* **Document section**
= = = =
This is a Different Story (standing in another place)

– Howard Memorial Presbyterian Church

“But my servant Caleb—this is a different story. He has a different spirit; he follows me passionately. I’ll bring him into the land that he scouted and his children will inherit it.” – Numbers 14:24

“But my servant Caleb has thought differently, and he has obeyed me completely. He is a different kind of man and he follows me wholeheartedly…” (various translations)

– our house, looking through and behind Ginger’s

One aspect of photography I find fascinating is the challenge to look at things differently. There is the traditional – direct, front and center – approach, then there is the perspective that causes the viewer to scratch their head and maybe ask a question, or two. Same subject, different point of view.

Do I stand directly in front of a house or a person and frame things up neatly? Or do I get down on the ground and look up, maybe through a patch of flowers or a pile of rocks, capturing a unique angle?

– our house and the church

The “why” of this is that now people are asking questions – even if only in their subconscious. And the realization, the intuitive understanding, that things (people, architecture, nature) are not necessarily flat, centered, symmetrical – not always so one-dimensional as presented.
= = = =
* **Supplied records**
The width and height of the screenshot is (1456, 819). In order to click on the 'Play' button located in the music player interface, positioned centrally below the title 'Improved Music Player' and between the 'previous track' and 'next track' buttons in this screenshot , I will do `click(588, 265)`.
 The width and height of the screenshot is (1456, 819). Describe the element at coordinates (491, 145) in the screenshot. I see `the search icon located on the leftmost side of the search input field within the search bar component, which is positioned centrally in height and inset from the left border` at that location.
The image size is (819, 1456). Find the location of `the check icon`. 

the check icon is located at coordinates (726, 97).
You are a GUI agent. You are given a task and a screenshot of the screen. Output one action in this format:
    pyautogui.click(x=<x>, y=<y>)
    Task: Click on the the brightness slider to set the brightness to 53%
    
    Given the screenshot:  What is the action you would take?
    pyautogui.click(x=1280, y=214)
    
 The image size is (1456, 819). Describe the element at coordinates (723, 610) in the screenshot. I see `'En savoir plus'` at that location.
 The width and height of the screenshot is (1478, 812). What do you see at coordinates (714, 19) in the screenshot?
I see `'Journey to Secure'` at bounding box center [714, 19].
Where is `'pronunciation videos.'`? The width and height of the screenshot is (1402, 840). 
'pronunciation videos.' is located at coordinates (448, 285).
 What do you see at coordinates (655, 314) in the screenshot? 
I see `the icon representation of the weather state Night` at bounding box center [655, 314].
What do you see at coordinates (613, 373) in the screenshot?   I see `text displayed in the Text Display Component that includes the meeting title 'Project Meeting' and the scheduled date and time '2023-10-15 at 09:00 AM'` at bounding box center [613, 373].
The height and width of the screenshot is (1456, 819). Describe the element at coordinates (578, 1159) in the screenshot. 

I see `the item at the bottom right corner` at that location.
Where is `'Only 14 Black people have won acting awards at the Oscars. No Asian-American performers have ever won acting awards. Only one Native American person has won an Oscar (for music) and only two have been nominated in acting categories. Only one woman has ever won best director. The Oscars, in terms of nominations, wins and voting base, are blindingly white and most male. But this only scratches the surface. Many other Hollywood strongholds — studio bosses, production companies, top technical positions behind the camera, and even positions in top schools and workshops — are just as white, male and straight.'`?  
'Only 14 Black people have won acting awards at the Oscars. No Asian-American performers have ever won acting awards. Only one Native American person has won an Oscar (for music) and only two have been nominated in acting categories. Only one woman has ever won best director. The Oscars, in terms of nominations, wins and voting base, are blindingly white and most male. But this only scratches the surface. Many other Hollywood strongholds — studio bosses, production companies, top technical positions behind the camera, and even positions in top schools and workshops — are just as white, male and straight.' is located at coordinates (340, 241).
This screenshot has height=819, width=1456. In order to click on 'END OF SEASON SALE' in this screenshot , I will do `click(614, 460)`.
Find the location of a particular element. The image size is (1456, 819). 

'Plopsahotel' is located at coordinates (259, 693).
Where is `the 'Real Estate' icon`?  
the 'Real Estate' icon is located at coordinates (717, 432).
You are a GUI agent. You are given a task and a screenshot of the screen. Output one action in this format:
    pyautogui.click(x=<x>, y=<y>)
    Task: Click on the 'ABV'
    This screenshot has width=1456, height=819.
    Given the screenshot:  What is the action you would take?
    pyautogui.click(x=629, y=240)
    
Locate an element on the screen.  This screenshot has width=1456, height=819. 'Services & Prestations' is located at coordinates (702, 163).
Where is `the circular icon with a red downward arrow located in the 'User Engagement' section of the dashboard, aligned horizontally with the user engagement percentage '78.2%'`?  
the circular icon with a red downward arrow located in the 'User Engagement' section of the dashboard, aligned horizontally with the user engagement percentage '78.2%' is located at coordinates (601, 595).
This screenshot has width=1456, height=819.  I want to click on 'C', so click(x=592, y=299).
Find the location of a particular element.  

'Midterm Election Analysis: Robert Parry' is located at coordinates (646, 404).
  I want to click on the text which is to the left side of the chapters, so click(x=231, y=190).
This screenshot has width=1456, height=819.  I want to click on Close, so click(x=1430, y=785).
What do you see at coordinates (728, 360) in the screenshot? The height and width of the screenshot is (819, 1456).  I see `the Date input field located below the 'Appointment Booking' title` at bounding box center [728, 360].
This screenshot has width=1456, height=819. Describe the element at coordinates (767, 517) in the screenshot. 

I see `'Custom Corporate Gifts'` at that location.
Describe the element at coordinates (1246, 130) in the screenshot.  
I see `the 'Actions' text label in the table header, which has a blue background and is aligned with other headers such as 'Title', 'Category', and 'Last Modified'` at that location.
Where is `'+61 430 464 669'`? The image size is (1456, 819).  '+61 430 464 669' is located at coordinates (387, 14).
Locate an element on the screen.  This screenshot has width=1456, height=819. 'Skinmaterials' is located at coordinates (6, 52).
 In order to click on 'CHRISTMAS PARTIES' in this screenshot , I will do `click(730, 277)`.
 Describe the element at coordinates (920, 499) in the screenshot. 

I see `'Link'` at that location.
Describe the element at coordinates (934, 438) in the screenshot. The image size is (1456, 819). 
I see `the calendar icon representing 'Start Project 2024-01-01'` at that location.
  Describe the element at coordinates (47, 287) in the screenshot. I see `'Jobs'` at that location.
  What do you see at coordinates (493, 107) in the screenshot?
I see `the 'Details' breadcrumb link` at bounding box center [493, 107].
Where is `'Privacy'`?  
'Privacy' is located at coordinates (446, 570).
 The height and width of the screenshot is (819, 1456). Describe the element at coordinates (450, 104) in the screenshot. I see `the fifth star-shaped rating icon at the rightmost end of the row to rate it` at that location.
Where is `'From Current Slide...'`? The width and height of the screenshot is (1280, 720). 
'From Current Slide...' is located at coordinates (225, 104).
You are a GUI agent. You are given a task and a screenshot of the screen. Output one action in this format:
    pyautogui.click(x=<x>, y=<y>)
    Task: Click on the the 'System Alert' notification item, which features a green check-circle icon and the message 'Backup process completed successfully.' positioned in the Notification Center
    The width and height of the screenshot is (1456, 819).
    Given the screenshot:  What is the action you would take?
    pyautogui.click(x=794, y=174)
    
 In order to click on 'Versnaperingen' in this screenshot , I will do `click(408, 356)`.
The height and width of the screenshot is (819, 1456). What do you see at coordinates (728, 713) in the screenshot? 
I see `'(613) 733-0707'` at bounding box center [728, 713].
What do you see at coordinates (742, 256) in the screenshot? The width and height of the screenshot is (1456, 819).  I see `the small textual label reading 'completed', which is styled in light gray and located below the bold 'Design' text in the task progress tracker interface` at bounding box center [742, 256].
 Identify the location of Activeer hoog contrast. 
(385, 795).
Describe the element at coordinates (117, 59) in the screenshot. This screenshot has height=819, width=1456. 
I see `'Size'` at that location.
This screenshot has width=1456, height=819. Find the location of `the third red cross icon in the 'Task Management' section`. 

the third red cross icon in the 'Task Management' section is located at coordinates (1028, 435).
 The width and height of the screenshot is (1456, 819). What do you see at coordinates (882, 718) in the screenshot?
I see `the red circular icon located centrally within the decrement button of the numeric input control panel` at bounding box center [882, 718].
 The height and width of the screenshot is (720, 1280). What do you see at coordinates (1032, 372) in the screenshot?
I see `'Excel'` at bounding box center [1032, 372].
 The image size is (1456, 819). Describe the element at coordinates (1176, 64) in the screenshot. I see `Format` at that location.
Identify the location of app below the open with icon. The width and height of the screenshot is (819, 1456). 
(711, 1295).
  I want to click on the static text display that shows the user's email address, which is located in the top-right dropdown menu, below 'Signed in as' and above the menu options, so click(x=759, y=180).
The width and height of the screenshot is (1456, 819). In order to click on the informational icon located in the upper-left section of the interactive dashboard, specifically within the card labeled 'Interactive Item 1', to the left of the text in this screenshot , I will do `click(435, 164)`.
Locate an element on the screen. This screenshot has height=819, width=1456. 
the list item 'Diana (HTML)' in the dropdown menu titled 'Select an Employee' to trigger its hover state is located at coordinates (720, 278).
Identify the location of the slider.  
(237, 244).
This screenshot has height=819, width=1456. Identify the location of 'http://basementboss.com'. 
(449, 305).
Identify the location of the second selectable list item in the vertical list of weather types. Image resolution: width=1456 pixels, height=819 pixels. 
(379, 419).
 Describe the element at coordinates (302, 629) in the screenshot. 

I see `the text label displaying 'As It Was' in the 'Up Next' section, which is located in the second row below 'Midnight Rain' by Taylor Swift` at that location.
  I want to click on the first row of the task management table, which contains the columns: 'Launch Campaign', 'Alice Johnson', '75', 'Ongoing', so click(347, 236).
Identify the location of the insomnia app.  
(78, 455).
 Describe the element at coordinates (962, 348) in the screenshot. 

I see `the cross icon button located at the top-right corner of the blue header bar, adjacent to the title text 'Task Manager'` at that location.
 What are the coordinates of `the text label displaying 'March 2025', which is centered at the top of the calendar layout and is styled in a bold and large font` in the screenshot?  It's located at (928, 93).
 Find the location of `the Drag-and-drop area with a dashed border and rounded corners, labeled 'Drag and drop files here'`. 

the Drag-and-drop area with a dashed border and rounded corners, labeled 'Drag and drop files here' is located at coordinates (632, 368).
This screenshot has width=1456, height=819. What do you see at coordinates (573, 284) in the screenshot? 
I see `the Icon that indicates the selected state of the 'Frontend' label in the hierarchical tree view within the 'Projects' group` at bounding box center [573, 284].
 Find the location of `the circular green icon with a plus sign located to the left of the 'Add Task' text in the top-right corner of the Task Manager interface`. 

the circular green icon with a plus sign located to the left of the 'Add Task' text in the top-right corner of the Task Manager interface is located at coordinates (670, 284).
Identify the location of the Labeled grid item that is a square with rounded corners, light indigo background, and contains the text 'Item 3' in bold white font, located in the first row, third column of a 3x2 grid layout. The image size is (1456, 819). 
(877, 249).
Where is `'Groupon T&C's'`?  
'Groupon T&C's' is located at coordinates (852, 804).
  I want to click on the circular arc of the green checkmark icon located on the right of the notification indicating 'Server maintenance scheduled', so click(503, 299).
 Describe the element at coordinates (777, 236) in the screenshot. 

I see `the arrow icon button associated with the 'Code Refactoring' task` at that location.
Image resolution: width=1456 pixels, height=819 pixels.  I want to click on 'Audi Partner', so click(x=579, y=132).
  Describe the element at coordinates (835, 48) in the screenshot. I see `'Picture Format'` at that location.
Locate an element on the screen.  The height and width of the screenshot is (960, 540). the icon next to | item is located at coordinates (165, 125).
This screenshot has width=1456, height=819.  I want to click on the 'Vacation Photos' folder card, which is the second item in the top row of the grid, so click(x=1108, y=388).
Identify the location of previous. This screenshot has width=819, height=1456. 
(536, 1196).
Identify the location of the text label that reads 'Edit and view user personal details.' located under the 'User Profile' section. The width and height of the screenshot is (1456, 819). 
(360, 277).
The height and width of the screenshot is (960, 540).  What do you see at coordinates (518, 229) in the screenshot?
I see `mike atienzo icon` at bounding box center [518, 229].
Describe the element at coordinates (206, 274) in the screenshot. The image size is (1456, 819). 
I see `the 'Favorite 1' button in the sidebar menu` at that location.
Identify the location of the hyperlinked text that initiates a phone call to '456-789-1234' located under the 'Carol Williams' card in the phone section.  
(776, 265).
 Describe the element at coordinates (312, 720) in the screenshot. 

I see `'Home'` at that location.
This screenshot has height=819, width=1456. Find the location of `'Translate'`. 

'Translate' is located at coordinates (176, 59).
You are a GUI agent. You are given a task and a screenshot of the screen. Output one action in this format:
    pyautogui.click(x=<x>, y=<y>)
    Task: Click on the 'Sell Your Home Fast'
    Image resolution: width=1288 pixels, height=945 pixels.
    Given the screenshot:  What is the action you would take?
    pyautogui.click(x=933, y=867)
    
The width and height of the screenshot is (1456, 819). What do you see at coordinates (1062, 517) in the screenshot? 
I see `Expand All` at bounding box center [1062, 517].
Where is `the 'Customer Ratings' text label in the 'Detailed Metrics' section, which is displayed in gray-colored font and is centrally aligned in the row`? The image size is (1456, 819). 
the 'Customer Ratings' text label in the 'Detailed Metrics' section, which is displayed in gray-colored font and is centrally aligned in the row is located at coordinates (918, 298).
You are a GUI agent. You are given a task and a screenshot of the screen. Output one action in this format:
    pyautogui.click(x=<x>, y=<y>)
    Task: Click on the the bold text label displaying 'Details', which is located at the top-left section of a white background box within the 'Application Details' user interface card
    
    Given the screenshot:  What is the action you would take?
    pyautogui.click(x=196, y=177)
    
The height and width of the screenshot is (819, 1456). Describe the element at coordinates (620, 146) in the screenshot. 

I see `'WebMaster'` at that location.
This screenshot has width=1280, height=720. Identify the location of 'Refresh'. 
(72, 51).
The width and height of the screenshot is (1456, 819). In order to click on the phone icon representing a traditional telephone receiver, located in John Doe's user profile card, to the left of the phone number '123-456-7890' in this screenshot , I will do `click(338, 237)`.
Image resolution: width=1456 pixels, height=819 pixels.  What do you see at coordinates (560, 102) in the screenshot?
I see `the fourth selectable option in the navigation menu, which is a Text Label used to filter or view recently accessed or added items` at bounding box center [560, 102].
= = = =
* **Aim of the task**
Copy out the post on seeing things from a different angle word for word, from its title to its final sentence. The listing is separate from the post and does not belong to it.

* **Response for this exercise**
This is a Different Story (standing in another place)

– Howard Memorial Presbyterian Church

“But my servant Caleb—this is a different story. He has a different spirit; he follows me passionately. I’ll bring him into the land that he scouted and his children will inherit it.” – Numbers 14:24

“But my servant Caleb has thought differently, and he has obeyed me completely. He is a different kind of man and he follows me wholeheartedly…” (various translations)

– our house, looking through and behind Ginger’s

One aspect of photography I find fascinating is the challenge to look at things differently. There is the traditional – direct, front and center – approach, then there is the perspective that causes the viewer to scratch their head and maybe ask a question, or two. Same subject, different point of view.

Do I stand directly in front of a house or a person and frame things up neatly? Or do I get down on the ground and look up, maybe through a patch of flowers or a pile of rocks, capturing a unique angle?

– our house and the church

The “why” of this is that now people are asking questions – even if only in their subconscious. And the realization, the intuitive understanding, that things (people, architecture, nature) are not necessarily flat, centered, symmetrical – not always so one-dimensional as presented.